### EXERCISE INSTRUCTIONS
Go through the material and copy each line that includes "computer".

### INPUT RECORDS
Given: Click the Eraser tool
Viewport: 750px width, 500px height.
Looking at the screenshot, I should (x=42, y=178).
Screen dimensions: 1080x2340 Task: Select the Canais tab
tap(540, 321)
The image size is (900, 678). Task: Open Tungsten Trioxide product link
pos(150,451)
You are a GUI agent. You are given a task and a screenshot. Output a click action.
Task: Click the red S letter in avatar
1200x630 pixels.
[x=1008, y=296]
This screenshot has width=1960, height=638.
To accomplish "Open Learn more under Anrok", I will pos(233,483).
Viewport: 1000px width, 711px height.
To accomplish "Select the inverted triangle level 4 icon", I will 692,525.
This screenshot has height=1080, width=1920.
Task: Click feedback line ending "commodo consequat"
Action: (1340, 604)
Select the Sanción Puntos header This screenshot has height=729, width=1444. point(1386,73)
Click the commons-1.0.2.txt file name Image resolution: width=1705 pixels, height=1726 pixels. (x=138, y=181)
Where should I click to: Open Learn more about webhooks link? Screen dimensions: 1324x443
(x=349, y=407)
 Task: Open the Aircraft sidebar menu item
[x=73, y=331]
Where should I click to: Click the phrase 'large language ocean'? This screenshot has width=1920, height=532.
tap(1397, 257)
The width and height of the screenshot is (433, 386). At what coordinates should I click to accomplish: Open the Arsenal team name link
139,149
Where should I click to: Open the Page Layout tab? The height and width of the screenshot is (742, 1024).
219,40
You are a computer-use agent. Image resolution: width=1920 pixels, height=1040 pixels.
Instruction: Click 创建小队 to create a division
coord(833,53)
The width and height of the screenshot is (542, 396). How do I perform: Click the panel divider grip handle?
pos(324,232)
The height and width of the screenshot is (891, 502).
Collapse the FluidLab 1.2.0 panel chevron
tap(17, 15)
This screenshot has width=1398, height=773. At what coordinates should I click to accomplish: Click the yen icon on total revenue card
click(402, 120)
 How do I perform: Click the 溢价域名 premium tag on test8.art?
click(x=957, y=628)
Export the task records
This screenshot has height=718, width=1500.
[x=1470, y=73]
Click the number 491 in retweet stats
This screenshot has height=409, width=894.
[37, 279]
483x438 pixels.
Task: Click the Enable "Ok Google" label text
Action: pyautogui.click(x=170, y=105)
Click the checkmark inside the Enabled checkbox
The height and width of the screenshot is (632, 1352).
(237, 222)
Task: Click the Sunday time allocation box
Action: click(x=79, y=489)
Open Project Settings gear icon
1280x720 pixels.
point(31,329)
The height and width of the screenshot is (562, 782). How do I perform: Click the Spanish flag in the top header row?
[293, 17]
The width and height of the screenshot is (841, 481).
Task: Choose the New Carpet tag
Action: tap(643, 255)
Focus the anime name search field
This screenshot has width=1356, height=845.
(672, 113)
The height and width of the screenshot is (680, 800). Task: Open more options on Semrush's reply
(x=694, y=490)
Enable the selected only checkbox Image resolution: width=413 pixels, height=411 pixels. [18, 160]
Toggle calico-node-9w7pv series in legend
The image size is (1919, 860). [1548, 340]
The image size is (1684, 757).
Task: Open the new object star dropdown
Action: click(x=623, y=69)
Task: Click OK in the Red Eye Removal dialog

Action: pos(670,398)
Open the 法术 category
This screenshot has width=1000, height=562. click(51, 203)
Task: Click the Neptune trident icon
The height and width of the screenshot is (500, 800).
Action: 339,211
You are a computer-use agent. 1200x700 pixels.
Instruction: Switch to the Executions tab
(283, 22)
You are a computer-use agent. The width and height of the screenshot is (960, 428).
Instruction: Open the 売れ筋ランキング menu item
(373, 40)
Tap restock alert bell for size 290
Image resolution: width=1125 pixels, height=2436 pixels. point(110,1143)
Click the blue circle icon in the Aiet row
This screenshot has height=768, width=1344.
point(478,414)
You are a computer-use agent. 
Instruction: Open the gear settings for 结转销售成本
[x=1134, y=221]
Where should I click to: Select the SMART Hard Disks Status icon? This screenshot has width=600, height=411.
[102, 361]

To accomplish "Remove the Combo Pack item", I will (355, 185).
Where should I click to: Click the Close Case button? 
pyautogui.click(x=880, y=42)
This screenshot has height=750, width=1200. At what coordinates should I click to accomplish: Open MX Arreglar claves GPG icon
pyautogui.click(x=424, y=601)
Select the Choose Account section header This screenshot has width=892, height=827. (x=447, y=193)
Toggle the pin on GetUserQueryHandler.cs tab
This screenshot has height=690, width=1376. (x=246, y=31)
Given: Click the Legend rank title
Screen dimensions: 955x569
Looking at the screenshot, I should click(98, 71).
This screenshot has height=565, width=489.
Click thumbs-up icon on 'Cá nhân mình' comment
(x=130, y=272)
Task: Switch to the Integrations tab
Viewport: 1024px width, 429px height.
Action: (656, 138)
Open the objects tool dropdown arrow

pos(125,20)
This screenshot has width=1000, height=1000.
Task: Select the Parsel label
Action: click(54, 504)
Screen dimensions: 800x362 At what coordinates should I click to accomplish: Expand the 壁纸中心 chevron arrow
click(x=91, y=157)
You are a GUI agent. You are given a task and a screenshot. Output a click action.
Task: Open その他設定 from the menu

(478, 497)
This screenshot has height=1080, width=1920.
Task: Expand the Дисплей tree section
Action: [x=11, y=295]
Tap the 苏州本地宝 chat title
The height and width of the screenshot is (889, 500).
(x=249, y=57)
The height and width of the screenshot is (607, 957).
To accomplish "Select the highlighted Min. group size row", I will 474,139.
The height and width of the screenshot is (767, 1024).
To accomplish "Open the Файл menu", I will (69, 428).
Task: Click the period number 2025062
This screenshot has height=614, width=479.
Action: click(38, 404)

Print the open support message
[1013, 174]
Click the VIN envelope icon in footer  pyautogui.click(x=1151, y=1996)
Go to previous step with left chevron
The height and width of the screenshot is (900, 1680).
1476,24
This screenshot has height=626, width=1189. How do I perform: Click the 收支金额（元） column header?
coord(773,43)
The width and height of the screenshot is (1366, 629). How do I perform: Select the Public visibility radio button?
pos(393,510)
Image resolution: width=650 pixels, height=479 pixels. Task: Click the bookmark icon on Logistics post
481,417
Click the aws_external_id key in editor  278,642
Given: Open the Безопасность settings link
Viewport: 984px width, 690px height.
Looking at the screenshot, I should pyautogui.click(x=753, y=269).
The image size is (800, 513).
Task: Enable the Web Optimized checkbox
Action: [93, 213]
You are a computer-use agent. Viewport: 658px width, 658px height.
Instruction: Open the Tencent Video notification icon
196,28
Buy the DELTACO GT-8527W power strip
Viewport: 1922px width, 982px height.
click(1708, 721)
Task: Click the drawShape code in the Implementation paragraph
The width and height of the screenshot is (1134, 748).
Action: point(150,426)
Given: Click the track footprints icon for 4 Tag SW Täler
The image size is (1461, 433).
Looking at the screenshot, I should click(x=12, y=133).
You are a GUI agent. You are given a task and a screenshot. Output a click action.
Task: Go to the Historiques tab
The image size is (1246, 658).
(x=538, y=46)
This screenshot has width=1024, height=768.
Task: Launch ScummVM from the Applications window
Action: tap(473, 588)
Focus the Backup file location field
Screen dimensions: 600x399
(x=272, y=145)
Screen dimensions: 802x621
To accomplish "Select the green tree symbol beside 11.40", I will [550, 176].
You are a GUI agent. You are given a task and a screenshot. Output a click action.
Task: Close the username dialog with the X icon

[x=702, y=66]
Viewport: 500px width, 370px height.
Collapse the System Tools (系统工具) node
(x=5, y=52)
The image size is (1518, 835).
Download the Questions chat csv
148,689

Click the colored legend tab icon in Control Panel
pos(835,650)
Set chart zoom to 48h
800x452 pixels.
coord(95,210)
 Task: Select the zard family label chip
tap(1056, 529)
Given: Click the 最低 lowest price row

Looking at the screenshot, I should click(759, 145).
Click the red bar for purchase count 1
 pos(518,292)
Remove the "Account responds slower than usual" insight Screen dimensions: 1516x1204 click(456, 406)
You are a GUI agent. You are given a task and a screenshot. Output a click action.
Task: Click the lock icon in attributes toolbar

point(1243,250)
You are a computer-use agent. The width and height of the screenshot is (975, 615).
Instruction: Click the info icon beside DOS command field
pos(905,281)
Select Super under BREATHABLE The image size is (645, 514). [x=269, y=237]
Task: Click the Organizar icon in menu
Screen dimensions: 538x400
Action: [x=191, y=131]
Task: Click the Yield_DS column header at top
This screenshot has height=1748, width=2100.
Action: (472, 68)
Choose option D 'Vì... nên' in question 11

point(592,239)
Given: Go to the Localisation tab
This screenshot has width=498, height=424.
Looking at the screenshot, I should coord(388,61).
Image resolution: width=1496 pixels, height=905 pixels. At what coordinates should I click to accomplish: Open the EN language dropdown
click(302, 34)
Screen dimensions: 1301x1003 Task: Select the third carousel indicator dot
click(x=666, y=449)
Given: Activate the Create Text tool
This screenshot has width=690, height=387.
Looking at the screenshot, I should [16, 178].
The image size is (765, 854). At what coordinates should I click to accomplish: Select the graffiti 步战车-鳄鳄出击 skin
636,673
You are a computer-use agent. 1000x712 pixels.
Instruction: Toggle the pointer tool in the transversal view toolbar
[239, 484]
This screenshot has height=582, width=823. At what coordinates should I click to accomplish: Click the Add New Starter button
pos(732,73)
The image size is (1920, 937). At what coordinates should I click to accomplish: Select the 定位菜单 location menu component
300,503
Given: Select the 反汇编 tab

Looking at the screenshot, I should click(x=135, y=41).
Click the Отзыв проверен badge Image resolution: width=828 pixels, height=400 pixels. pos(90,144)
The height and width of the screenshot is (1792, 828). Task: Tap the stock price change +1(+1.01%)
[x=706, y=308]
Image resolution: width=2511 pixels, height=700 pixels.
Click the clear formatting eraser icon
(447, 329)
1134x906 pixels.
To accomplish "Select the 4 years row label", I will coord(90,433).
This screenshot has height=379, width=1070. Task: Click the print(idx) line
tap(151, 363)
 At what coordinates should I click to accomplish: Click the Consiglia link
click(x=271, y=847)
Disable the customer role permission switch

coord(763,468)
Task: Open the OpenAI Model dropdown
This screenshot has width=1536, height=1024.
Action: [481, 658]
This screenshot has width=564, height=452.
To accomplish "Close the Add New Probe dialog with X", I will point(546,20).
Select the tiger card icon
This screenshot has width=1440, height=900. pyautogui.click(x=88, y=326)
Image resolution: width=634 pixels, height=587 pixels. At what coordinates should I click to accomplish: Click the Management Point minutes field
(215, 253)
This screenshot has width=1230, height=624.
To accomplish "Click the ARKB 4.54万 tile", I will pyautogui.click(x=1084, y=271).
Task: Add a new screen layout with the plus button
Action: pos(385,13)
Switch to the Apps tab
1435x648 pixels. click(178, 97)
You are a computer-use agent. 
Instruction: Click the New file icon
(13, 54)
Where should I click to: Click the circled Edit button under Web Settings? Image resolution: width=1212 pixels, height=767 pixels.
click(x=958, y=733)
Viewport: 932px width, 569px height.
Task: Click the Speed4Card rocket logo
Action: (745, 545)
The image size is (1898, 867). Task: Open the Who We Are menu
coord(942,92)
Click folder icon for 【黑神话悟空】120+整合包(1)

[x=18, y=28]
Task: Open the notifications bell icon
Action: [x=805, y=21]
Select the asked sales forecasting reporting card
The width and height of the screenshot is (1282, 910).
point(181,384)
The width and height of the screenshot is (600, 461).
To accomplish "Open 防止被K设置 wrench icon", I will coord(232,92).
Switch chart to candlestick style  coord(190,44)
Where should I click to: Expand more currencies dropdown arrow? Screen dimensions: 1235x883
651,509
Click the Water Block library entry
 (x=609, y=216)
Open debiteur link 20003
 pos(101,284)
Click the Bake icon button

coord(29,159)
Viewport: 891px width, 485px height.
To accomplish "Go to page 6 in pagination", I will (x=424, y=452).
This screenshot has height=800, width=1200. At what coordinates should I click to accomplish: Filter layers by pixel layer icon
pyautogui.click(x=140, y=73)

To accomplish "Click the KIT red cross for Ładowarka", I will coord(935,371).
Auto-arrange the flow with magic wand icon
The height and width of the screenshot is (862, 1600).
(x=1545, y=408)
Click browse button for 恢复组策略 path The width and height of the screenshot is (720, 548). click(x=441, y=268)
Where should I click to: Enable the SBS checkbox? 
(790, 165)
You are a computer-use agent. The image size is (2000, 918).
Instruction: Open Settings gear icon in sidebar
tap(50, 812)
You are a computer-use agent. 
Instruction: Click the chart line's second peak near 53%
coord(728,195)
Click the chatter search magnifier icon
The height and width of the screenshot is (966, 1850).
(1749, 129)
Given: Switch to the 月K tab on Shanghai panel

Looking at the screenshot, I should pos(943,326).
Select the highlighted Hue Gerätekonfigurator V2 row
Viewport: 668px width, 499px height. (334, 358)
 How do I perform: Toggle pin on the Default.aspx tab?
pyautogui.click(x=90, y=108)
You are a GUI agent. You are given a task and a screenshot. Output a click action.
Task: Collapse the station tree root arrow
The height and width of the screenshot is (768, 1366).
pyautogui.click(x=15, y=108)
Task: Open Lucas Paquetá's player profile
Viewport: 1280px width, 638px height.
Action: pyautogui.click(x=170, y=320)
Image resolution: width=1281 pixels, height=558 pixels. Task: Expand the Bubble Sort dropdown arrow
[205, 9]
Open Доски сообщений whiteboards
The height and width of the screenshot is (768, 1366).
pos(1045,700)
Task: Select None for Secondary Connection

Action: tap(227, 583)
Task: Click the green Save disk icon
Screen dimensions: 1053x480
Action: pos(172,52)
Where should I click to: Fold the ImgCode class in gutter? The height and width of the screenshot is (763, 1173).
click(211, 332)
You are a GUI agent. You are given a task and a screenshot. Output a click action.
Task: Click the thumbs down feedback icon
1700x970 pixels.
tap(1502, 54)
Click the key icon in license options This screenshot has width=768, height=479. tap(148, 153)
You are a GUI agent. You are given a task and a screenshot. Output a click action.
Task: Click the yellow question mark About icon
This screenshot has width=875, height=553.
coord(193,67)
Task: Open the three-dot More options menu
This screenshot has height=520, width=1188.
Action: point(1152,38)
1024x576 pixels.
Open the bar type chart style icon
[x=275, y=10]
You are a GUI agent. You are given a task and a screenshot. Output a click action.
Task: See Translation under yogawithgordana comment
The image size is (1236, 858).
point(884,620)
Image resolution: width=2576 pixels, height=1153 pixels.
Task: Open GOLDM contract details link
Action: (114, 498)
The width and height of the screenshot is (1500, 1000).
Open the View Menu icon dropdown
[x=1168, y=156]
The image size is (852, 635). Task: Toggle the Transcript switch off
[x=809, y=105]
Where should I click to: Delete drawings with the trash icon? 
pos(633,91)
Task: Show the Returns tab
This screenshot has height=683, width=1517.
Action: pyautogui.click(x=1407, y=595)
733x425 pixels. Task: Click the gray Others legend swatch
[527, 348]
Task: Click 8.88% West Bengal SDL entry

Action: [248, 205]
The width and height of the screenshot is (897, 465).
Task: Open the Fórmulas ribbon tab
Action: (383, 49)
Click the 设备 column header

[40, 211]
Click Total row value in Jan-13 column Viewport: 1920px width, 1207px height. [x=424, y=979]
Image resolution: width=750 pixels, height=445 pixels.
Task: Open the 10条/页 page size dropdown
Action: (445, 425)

### EXERCISE RESPONSE
You are a computer-use agent. Image resolution: width=1920 pixels, height=1040 pixels.
You are a computer-use agent. 1200x700 pixels.
You are a computer-use agent. The width and height of the screenshot is (960, 428).
You are a computer-use agent. 
You are a computer-use agent. Viewport: 658px width, 658px height.
You are a computer-use agent. The width and height of the screenshot is (975, 615).
You are a computer-use agent. 1000x712 pixels.
You are a computer-use agent. 
You are a computer-use agent. The image size is (2000, 918).
You are a computer-use agent. 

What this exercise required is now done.